Delegates at the federation's convention unanimously voted to lobby for at least 15 annual days of employer-paid illness or injury leave.
The federation previously pushed for 10 days.
B.C. law currently guarantees five days paid leave to people who have worked for an employer for at least 90 days.
The federation also wants the provincial government to remove the 90-day requirement and provide five days of “paid family responsibility leave,” which might be used to care for sick children or relatives.
But business groups argue ratcheting up the number of guaranteed sick days is premature and would cause undue expense.
And B.C. Labour Minister Harry Bains was noncommittal as to whether he'd consider increasing the number of guaranteed sick days so soon after introducing them.
B.C. temporarily guaranteed employees three days of paid sick leave during the early months of the COVID-19 pandemic as a way of guaranteeing workers compensation if they had to stay home.
The province passed legislation this January guaranteeing eligible employees five paid sick days per year, more than any other jurisdiction in Canada. At the time, they estimated as many as half of workers in the province did not have access to paid sick leave.
Bains said the number of days was determined by a combination of a government poll and third-party consultation. They determined the average worker used about five days a year.
“I know there are brothers and sisters in the room that would have wanted that to be doubled,” former premier John Horgan acknowledged in his speech to the federation's convention last week.
“But my message to you is that every journey starts with that first step, and our first step is five days, and we can only go up from here,” Horgan said.
Bains, though, made no indication that was coming anytime soon.
He was asked twice if B.C. would consider increasing the current number of sick days and did not say. He argued B.C.'s program was already the most generous in the country and said his government had made it easier for workplaces to unionize, which he argued could lead to more workplaces with more generous benefits.
“There always can be improvements.
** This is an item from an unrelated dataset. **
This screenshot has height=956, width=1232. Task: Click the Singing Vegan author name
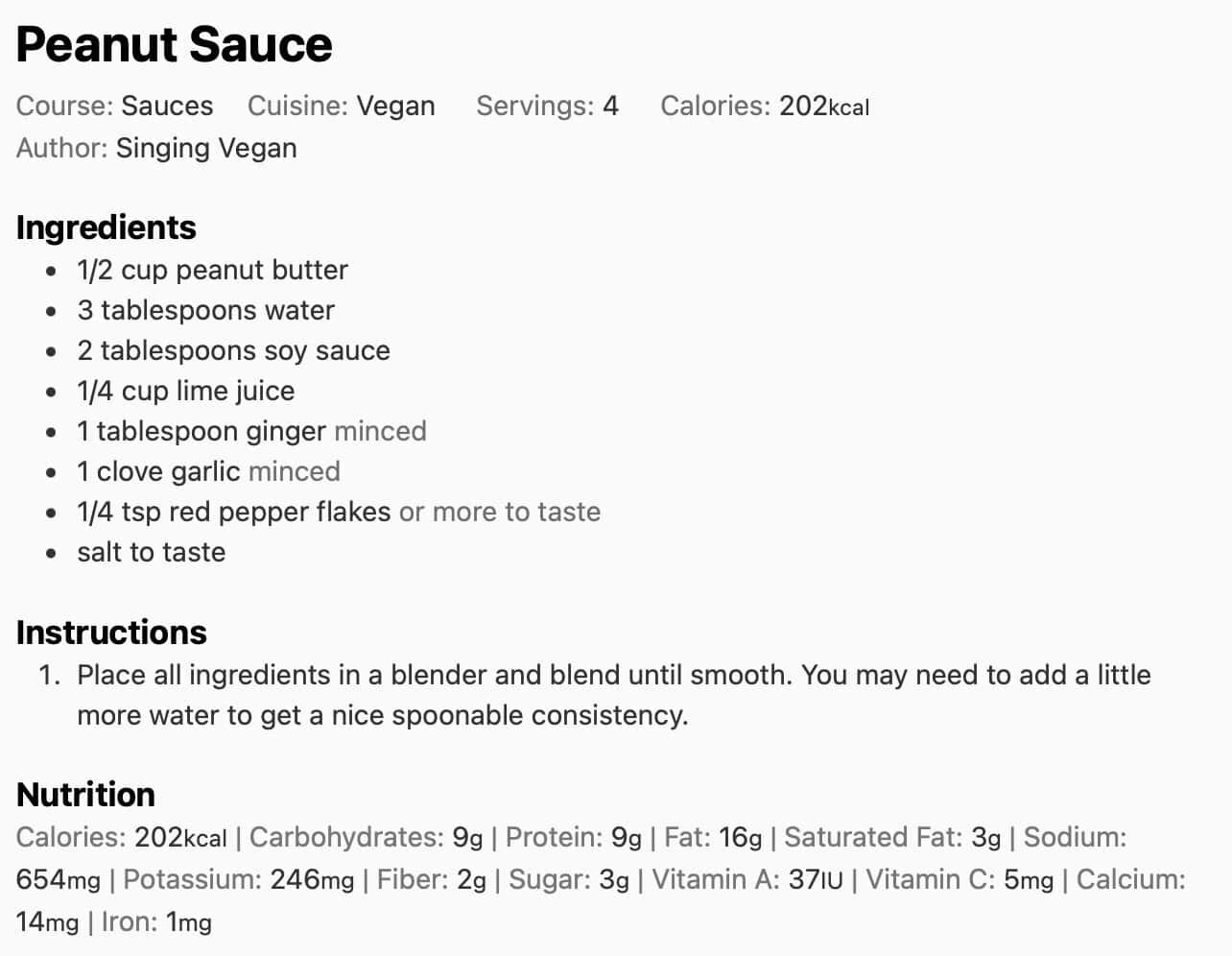click(206, 148)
But again, we are the only province that has five paid sick days available to all workers covered by employment standards,” Bains said in an interview. He similarly rejected removing existing criteria.
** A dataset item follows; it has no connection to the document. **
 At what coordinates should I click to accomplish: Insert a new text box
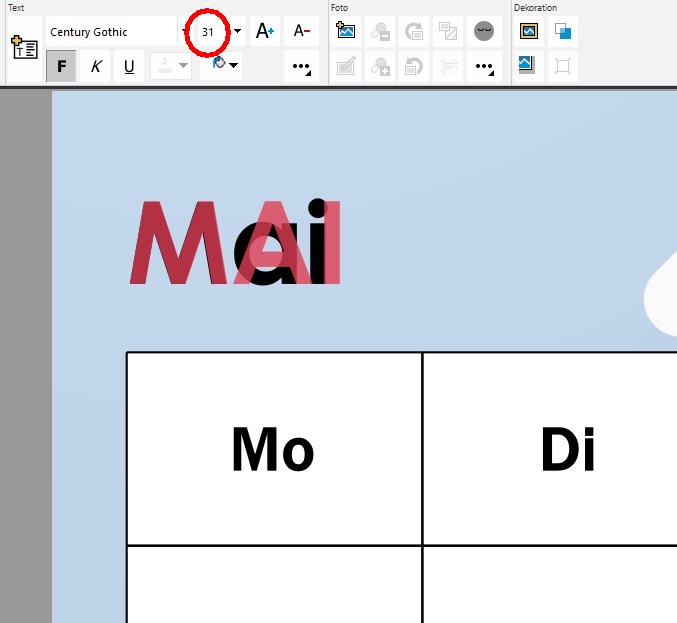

“You need to establish yourself as an employee. That means that you are committed to the employer,” Bains said.
But labour economist David Fairey says B.C.'s existing sick day guarantees are inadequate and increase the risk employees will spread illnesses in the workplace because they cannot afford to miss the pay.
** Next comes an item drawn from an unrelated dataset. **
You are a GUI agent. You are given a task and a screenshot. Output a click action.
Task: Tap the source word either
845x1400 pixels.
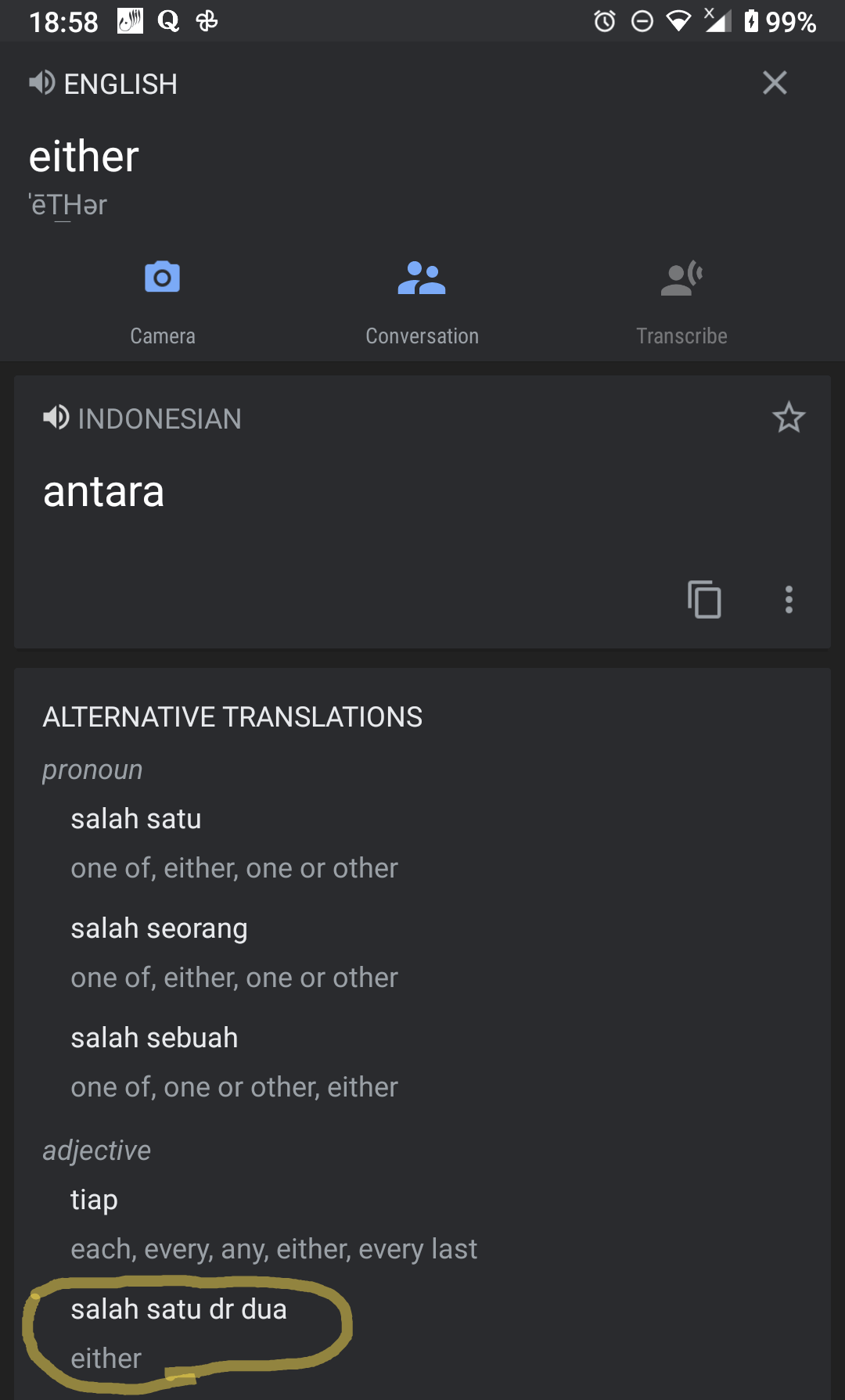tap(84, 156)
He believes that is particularly true for industries like construction, tourism and agriculture, where employees might work on a seasonal or short-term basis and thus not be employed long enough to make use of the sick days under the current eligibility criteria.
Other workers who are not considered employees - like Uber drivers and many short-term contractors - also don't qualify.
“These are some of the most precarious workers, so they're going to go to work sick,” said Fairey, co-chair of the BC Employment Standards Coalition.
Most provinces don't have guaranteed sick leave, though the federal government recently started guaranteeing at least 10 paid sick days a year to private employees in nationally regulated industries like airlines.
Al Bieksa, president of United Steelworkers' Local 2009, spoke in favour of the motion, which also called for a campaign to push back against the stigma of using sick days for mental health recovery as well as physical injury or illness.
The BC Chamber of Commerce opposed the implementation of paid sick leave legislation in B.C., citing its cost to businesses, and president Fiona Famulak said they don't support tripling the number of days either.
“The paid sick leave program hasn't been in play for one year yet, and it just seems premature to call for a three-fold expansion of the program,” Famulak said. She argued government should instead evaluate the existing program to see how effective it was.
Fairey says the experience of most other developed economies is that sick day programs don't impose undue cost and have noted public health benefits.
“Everyone is bearing the cost of sickness. And employers are going to have to take that as the cost of doing business, just like minimum wage or overtime,” Fairey said.